In una sala della provincia di Bac Ninh, il Deputy Director Do Tuan Khoa ha formalizzato ciò che per secoli è stato un battito cardiaco silenzioso nelle case di Song Ho. Il certificato dell'UNESCO per la salvaguardia urgente della pittura popolare Dong Ho non è solo un documento burocratico, ma lo scudo posto a difesa di una tecnica che stava svanendo sotto la pressione della stampa industriale.

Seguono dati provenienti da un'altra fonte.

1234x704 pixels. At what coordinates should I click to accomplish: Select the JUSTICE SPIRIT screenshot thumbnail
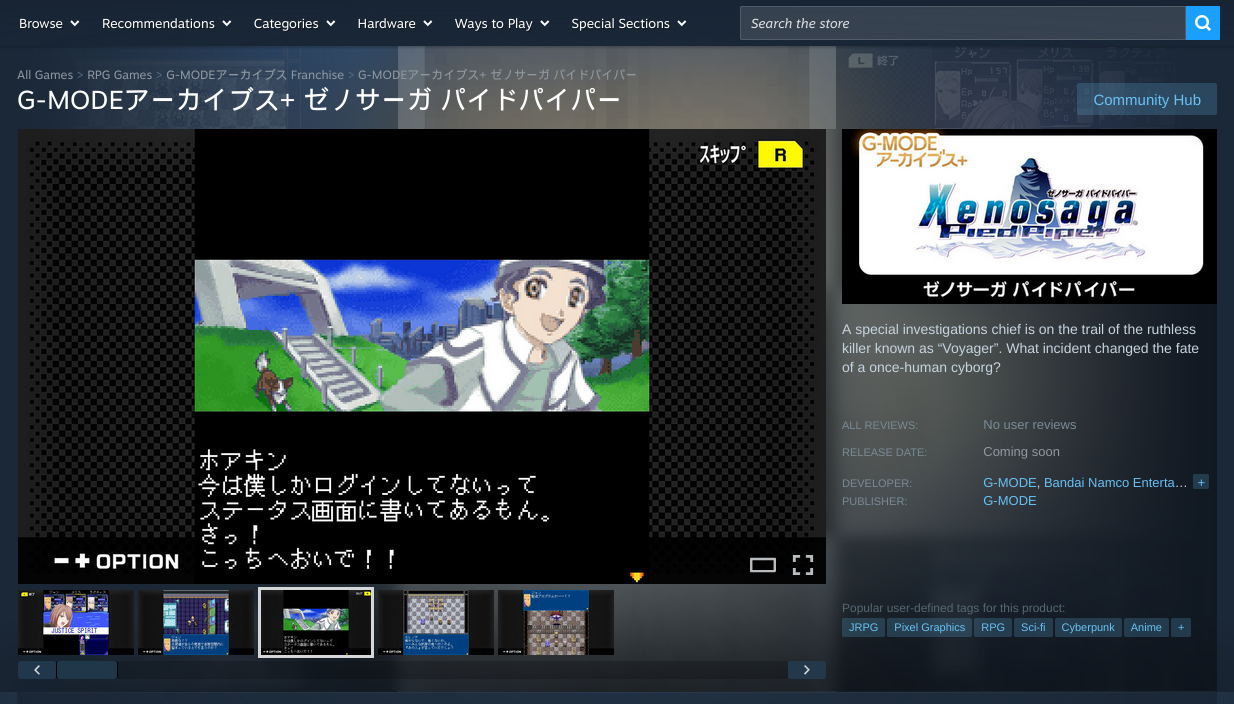[x=76, y=622]
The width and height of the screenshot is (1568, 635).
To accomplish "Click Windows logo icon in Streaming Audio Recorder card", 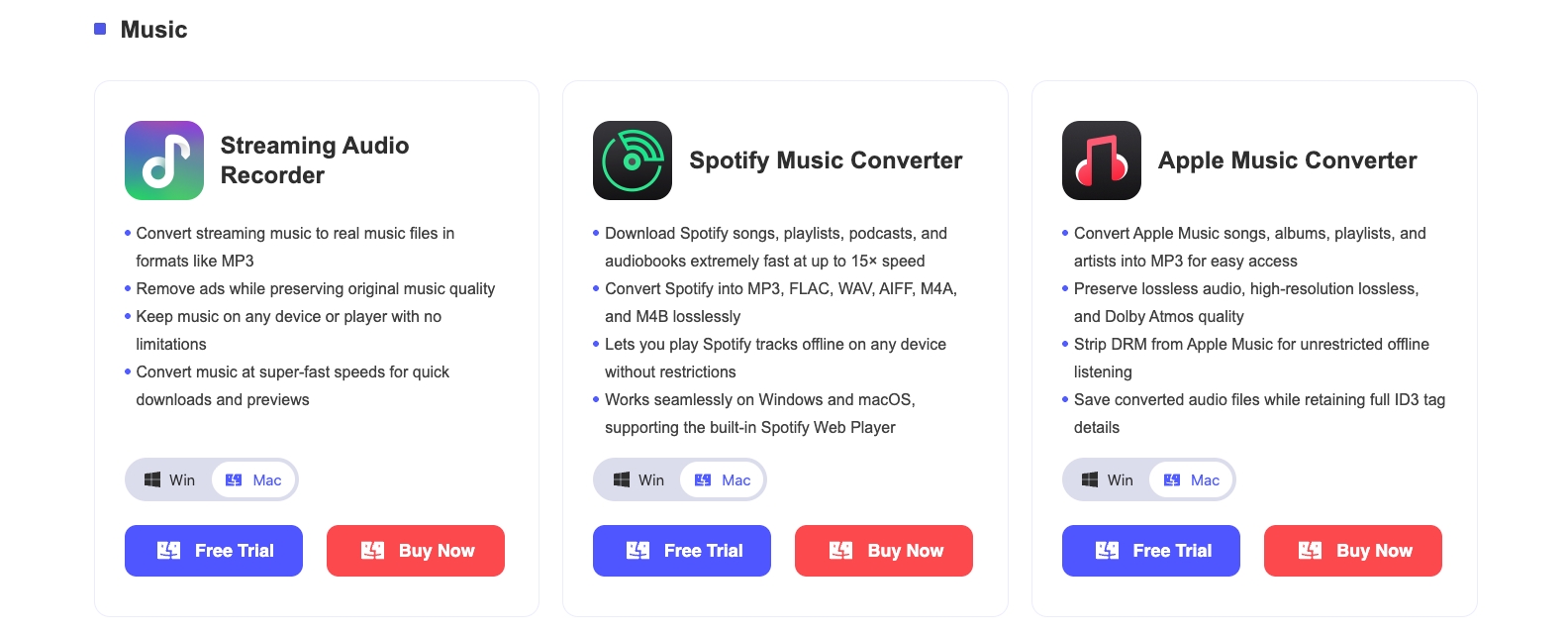I will 152,479.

Per decenni, la produzione di queste opere — che ritraggono scene di vita rurale, prosperità e spiritualità — si era condensata fino a ridursi a un manipolo di custodi. Il maestro Nguyen Dang Che, insieme alla sua famiglia, ha preservato centinaia di blocchi di legno originali risalenti al XIX e XX secolo, impedendo che la memoria visiva di un intero popolo venisse cancellata dalla velocità del presente.

La particolarità di queste stampe risiede nella materia stessa. La superficie dei fogli viene trattata con una pasta ottenuta da gusci di conchiglie frantumati e riso glutinoso, che conferisce alla carta una lucentezza perlacea, una grana vibrante che riflette la luce in modo irregolare e vivo. Il nero profondo che definisce i contorni nasce invece dalle ceneri di foglie di bambù bruciate.

Mentre i giovani apprendisti osservano i maestri all'opera, la cerimonia di Bac Ninh segna il passaggio da una resistenza solitaria a una tutela collettiva. Non si tratta più solo di vendere stampe nei mercati che precedono il Capodanno lunare, ma di riconoscere il valore di un gesto che, pur nella sua fragilità, ha saputo attraversare i secoli intatto.